■ TASK ■
Repeat exactly the lines from the start of the records below through the line that contains "741x689 pixels.", including both.

■ Stored records ■
((
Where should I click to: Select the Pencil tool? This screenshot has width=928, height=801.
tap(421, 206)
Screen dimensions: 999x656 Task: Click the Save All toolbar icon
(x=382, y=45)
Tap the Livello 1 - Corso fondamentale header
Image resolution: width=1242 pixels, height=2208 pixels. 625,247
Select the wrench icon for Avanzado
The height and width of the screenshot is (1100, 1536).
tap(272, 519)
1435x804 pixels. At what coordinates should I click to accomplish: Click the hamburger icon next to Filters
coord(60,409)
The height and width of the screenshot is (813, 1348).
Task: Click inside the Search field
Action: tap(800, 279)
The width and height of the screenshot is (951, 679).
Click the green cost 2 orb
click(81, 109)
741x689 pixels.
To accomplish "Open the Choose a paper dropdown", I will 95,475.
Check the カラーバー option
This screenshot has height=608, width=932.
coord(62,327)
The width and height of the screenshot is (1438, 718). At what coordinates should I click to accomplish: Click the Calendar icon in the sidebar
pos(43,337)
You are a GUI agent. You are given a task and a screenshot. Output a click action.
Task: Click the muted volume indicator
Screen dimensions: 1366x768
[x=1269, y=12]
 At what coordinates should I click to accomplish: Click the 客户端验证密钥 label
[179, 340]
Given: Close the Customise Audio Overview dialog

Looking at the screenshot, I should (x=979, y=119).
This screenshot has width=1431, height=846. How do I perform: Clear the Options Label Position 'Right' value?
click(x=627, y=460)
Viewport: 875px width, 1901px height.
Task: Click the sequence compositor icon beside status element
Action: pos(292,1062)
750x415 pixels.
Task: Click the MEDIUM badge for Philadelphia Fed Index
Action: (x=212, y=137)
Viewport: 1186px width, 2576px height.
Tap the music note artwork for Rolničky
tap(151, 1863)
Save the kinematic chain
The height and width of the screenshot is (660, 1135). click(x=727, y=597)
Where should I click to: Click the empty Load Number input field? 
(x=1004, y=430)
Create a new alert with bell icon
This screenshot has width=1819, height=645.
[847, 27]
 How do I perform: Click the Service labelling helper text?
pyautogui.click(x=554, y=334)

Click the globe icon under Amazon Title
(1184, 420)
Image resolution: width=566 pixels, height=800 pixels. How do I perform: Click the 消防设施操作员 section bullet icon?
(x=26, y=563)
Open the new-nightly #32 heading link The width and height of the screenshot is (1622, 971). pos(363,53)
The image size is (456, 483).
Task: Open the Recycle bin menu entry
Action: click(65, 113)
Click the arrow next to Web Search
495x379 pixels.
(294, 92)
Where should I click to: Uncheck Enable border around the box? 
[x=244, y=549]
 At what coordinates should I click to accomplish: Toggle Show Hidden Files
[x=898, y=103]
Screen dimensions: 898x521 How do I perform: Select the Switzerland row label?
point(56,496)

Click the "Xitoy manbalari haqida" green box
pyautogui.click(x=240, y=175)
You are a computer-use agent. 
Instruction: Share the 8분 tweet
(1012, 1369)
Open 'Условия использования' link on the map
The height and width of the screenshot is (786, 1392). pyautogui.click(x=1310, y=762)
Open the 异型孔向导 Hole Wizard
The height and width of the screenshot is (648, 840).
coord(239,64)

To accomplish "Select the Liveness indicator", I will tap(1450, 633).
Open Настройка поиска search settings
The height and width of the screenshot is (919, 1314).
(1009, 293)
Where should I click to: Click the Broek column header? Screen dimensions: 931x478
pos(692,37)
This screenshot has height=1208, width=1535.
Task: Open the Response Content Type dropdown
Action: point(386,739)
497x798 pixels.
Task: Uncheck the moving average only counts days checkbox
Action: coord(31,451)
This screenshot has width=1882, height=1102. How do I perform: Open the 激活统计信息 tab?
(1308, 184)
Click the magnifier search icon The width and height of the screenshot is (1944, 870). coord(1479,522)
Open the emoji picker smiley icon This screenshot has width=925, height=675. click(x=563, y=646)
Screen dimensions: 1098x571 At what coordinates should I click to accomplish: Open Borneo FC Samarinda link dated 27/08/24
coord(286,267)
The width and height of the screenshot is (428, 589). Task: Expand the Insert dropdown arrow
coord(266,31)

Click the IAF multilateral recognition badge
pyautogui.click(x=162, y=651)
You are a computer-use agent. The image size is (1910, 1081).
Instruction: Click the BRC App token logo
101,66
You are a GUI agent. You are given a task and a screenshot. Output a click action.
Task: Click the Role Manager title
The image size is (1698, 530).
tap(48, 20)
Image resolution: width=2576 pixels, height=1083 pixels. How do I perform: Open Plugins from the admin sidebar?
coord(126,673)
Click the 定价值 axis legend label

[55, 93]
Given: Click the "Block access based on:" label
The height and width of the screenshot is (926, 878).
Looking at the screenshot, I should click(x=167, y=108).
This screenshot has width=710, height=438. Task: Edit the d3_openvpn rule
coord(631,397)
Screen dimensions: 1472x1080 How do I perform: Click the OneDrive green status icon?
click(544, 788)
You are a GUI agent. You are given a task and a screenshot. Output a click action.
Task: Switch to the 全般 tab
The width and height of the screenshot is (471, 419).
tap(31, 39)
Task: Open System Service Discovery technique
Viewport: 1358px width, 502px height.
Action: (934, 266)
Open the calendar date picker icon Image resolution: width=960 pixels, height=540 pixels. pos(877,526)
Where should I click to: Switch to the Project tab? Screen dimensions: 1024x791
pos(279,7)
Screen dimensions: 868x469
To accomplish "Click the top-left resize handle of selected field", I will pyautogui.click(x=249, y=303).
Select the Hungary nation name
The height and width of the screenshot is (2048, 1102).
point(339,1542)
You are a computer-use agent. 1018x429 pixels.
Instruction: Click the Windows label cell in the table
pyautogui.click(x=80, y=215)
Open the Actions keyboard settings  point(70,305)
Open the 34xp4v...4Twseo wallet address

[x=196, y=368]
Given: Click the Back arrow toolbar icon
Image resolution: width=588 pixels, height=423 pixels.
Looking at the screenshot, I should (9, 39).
))
■ OUTPUT FOR THIS EXERCISE ■
Where should I click to: Select the Pencil tool? This screenshot has width=928, height=801.
tap(421, 206)
Screen dimensions: 999x656 Task: Click the Save All toolbar icon
(x=382, y=45)
Tap the Livello 1 - Corso fondamentale header
Image resolution: width=1242 pixels, height=2208 pixels. 625,247
Select the wrench icon for Avanzado
The height and width of the screenshot is (1100, 1536).
tap(272, 519)
1435x804 pixels. At what coordinates should I click to accomplish: Click the hamburger icon next to Filters
coord(60,409)
The height and width of the screenshot is (813, 1348).
Task: Click inside the Search field
Action: tap(800, 279)
The width and height of the screenshot is (951, 679).
Click the green cost 2 orb
click(81, 109)
741x689 pixels.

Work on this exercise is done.